The period is named after Devon, a county in southwestern England, where Devonian outcrops are common. While the rock beds that define the start and end of the period are well identified, the exact dates are uncertain. According to the International Commission on Stratigraphy (Ogg, 2004), the Devonian extends from the end of the Silurian Period 416.0 ± 2.8 million years ago (Mya), to the beginning of the Carboniferous Period 359.2 ± 2.5 Mya (in North America, the beginning of the Mississippian subperiod of the Carboniferous) (ICS 2004).

Well into the 20th century, the Devonian was often quoted as being "the age of fishes", referring to the great diversification of various piscine groups in the period. While the development of fishes is of great importance from an anthropocentric point of view (inasmuch as they are our vertebrate relatives), the name is now avoided, as fishes were but one of several important groups to see extensive development on the Devonian. The name is frequently found in older (and a few newer) works. In nineteenth-century texts the Devonian has been called the "Old Red Age", after the red and brown terrestrial deposits known in the United Kingdom as the Old Red Sandstone in which early fossil discoveries were found.

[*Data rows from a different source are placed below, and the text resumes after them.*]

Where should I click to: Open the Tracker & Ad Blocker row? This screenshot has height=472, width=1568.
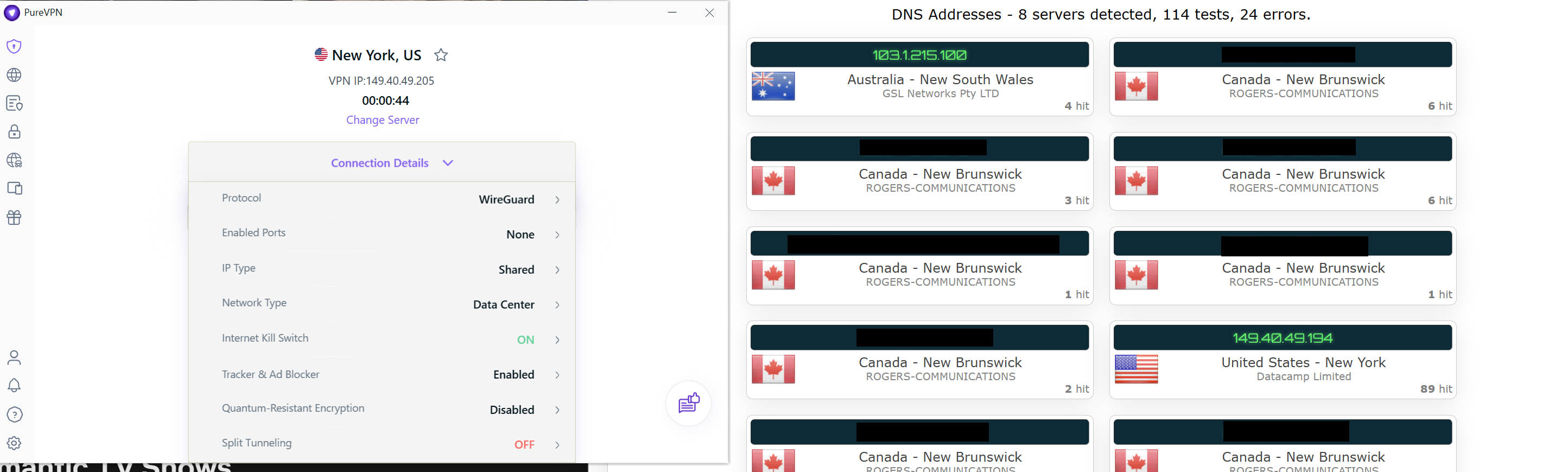pyautogui.click(x=390, y=375)
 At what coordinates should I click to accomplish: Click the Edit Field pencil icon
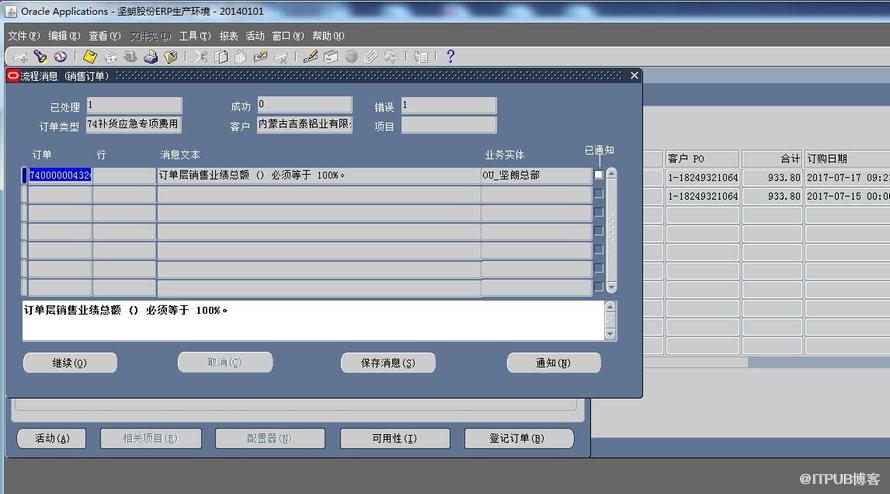tap(310, 57)
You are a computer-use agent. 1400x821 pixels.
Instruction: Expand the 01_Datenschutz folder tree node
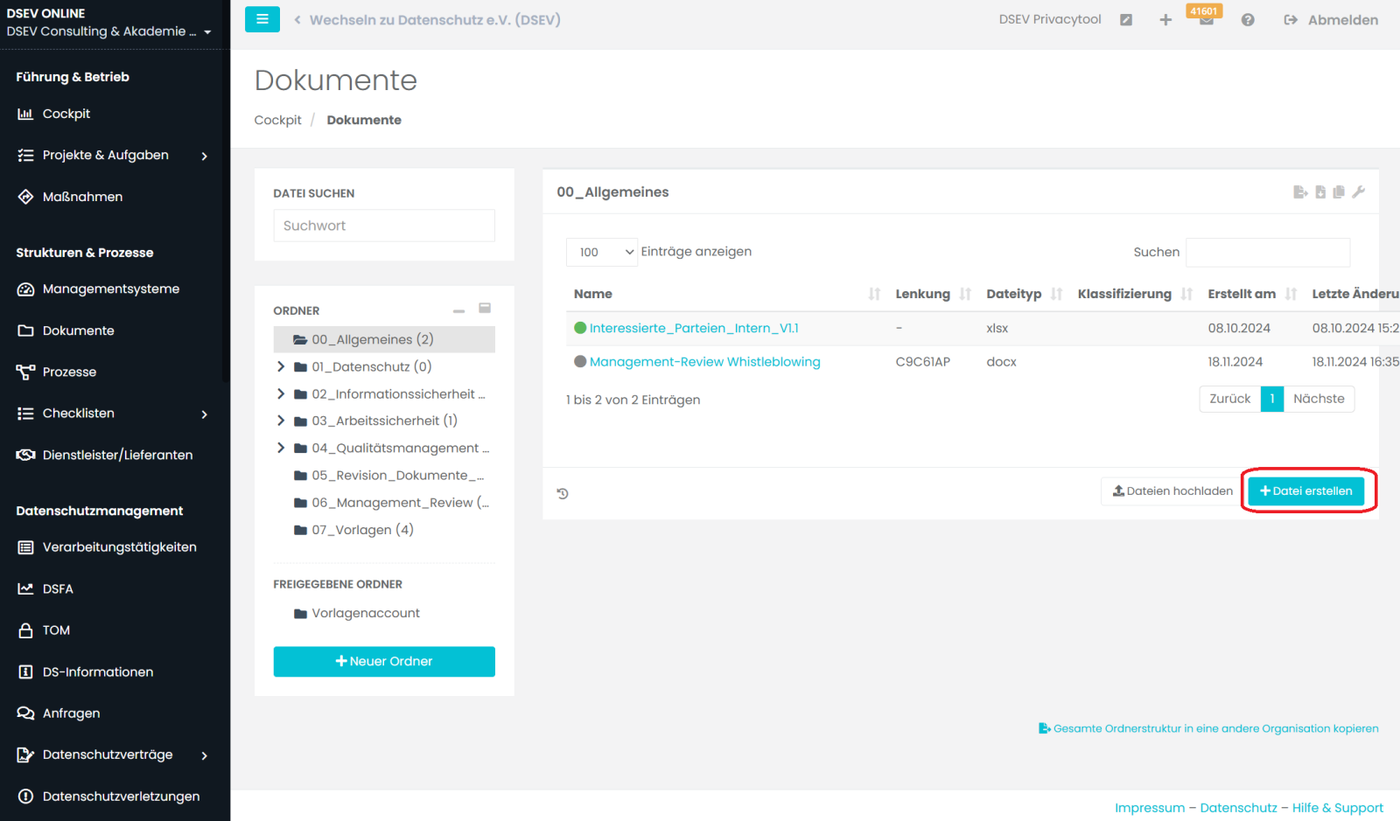[281, 367]
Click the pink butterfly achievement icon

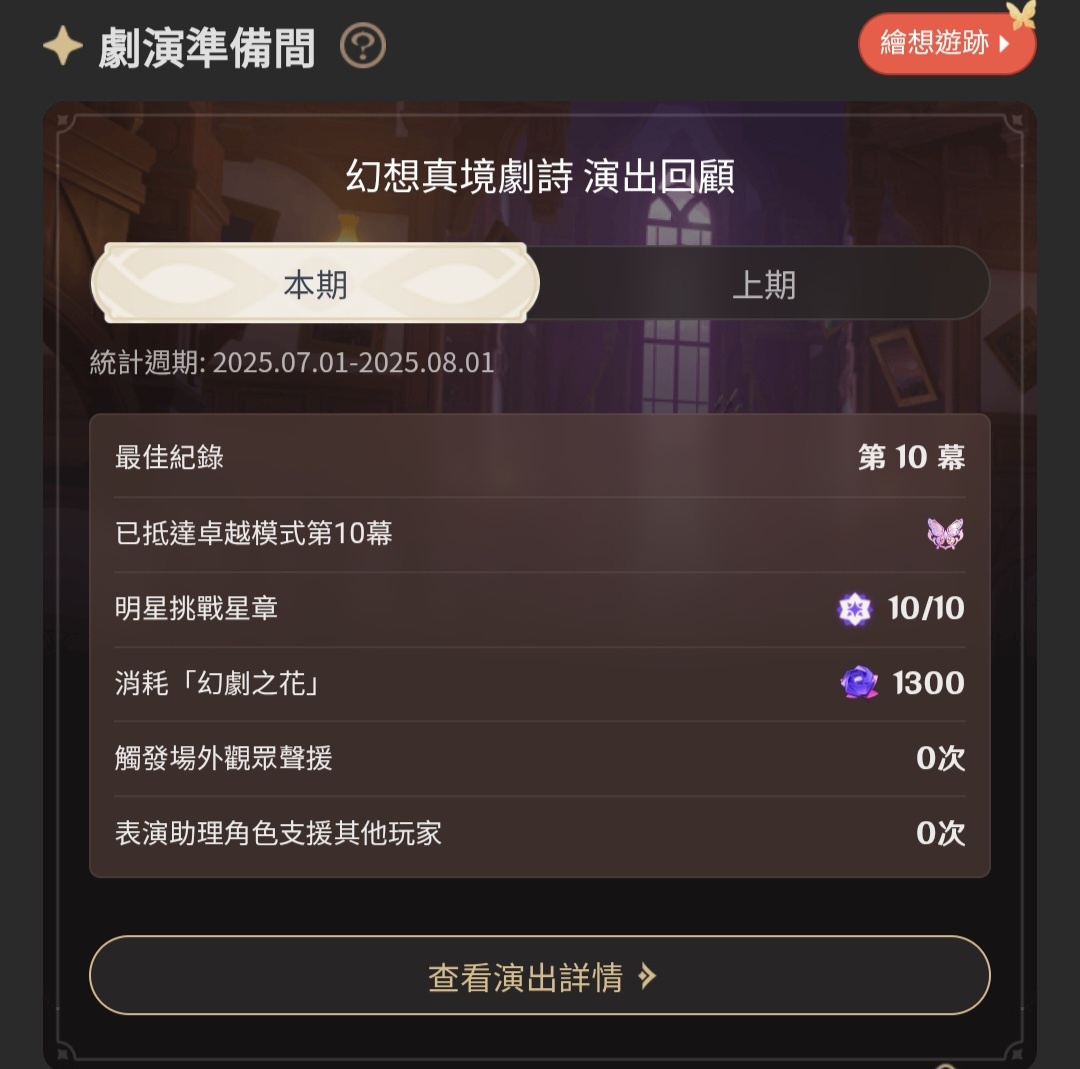tap(945, 534)
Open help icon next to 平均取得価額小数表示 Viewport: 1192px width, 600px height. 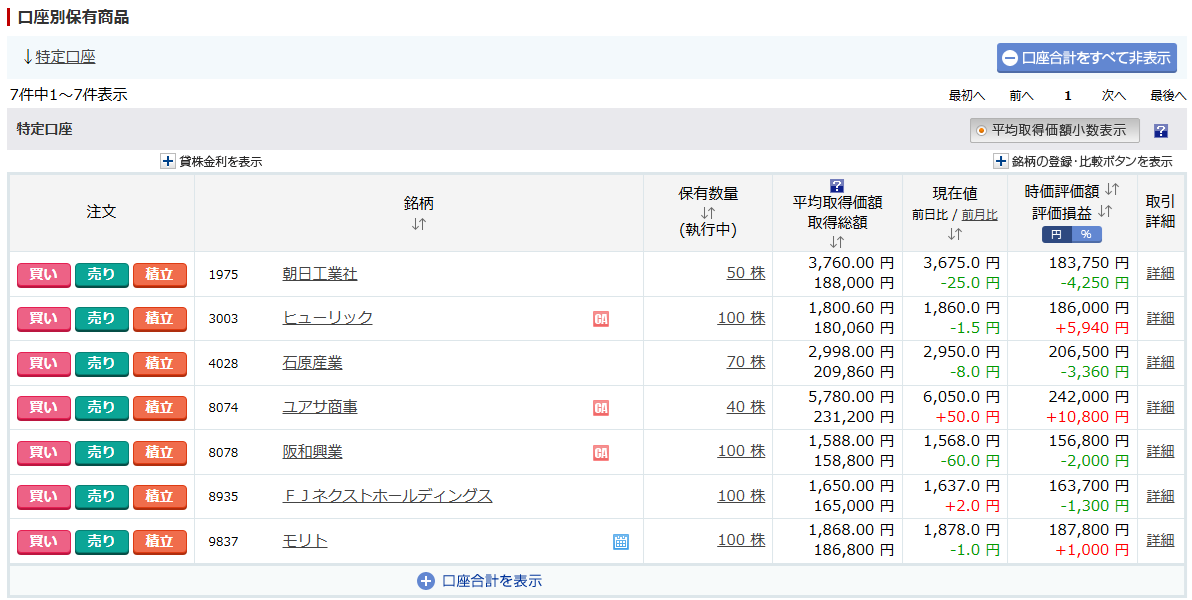tap(1160, 131)
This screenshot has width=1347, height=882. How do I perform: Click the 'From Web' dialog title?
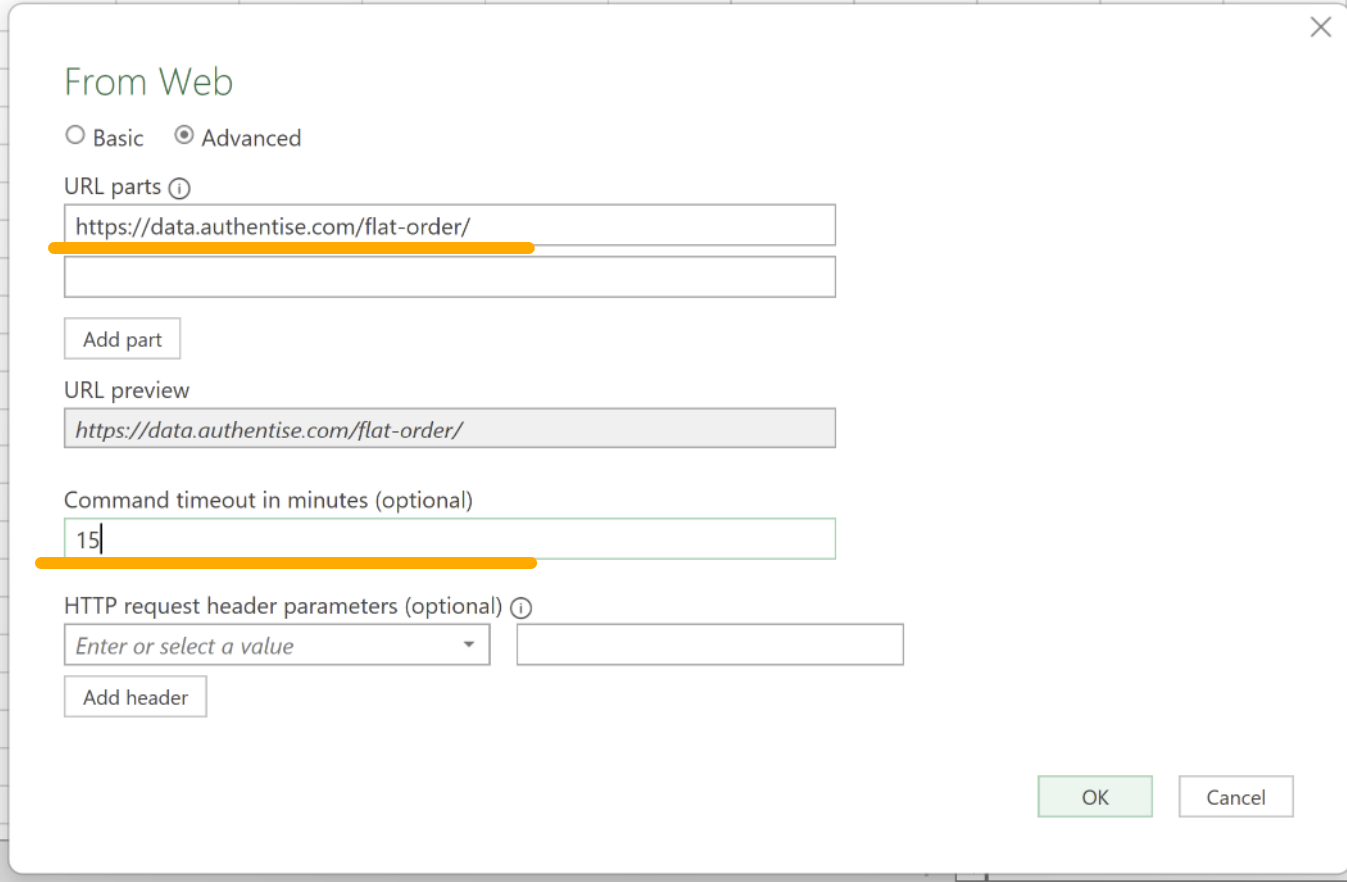[148, 82]
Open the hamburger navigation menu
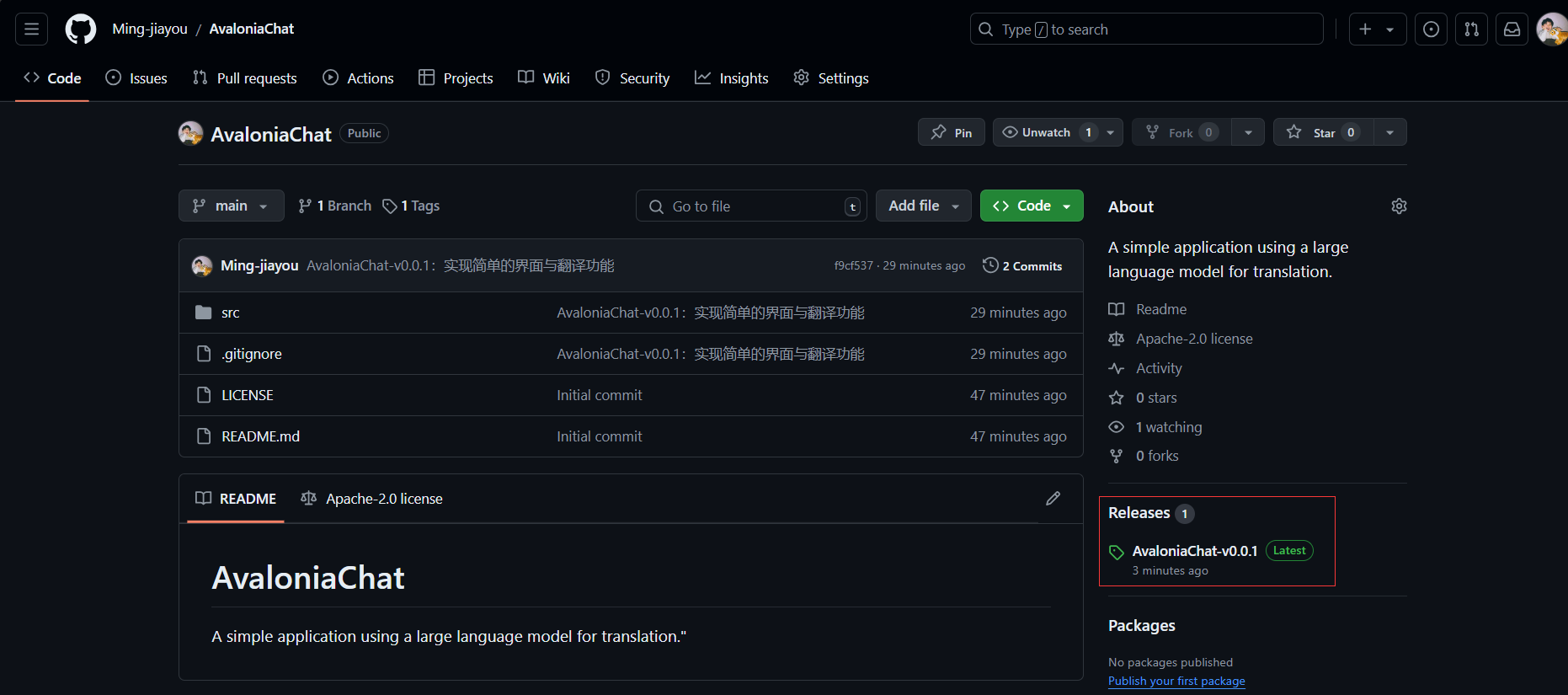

The Devonian has also erroneously been characterized as a "greenhouse age", due to sampling bias: most of the early Devonian-age discoveries came from the strata of western Europe and eastern North America, which at the time straddled the Equator as part of the supercontinent of Euramerica where fossil signatures of widespread reefs indicate tropical climates that were warm and moderately humid but in fact the climate in the Devonian differed greatly between epochs and geographic regions. For example, during the Early Devonian, arid conditions were prevalent through much of the world including Siberia, Australia, North America, and China, but Africa and South America had a warm temperate climate. In the Late Devonian, by contrast, arid conditions were less prevalent across the world and temperate climates were more common.


Marine biota


Sea levels in the Devonian were generally high. Marine faunas continued to be dominated by bryozoa, diverse and abundant brachiopods, the enigmatic hederelloids, and corals. Lily-like crinoids were abundant, and trilobites were still fairly common, but less diverse than in earlier periods due to the abundance of mobile swimming predators such as early sharks and predatory bony fish (Osteichthyes) such as Dunkleosteus. The ostracoderms were joined in the mid-Devonian by the first jawed fishes and were declining in diversity and were being out competed by the jawed fish in both the sea and fresh water, also the great armored placoderms, as well as the first sharks and ray-finned fish. The first abundant species of shark, the Cladoselache, appeared in the oceans during the Devonian period. They became abundant and diverse. In the late Devonian the lobe-finned fish appeared, giving rise to the first tetrapods.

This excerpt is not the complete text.